**Listing**

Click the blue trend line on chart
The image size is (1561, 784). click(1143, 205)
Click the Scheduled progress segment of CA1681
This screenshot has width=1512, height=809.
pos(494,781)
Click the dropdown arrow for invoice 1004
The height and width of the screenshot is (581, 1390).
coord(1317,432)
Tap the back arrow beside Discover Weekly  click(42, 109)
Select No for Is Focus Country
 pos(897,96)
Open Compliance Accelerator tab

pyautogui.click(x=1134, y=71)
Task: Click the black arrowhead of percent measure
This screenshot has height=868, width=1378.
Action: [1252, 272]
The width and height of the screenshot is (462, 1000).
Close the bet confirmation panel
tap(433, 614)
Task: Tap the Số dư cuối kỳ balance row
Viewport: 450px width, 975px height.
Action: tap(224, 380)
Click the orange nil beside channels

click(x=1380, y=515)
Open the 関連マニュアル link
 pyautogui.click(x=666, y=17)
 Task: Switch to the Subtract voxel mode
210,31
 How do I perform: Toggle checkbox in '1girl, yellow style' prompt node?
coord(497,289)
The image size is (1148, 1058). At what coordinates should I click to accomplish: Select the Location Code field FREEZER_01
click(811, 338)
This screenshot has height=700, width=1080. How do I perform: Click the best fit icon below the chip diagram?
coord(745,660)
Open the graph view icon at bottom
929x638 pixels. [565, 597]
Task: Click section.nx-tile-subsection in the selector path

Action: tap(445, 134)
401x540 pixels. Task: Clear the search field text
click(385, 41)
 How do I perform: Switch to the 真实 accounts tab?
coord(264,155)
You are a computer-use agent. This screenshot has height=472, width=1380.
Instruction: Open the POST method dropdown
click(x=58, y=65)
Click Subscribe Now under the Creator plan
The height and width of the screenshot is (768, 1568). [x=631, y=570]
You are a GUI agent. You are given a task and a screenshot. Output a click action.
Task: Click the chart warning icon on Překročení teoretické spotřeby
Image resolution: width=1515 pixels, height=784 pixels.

**Task requirements**
Can you put every line of the data from the one containing "Task: Click section.nx-tile-subsection" down to the one containing "coord(264,155)" into a JSON list of strings, one string per line, with blank lines left out?

**Result for this exercise**
[
  "Task: Click section.nx-tile-subsection in the selector path",
  "Action: tap(445, 134)",
  "401x540 pixels. Task: Clear the search field text",
  "click(385, 41)",
  " How do I perform: Switch to the 真实 accounts tab?",
  "coord(264,155)"
]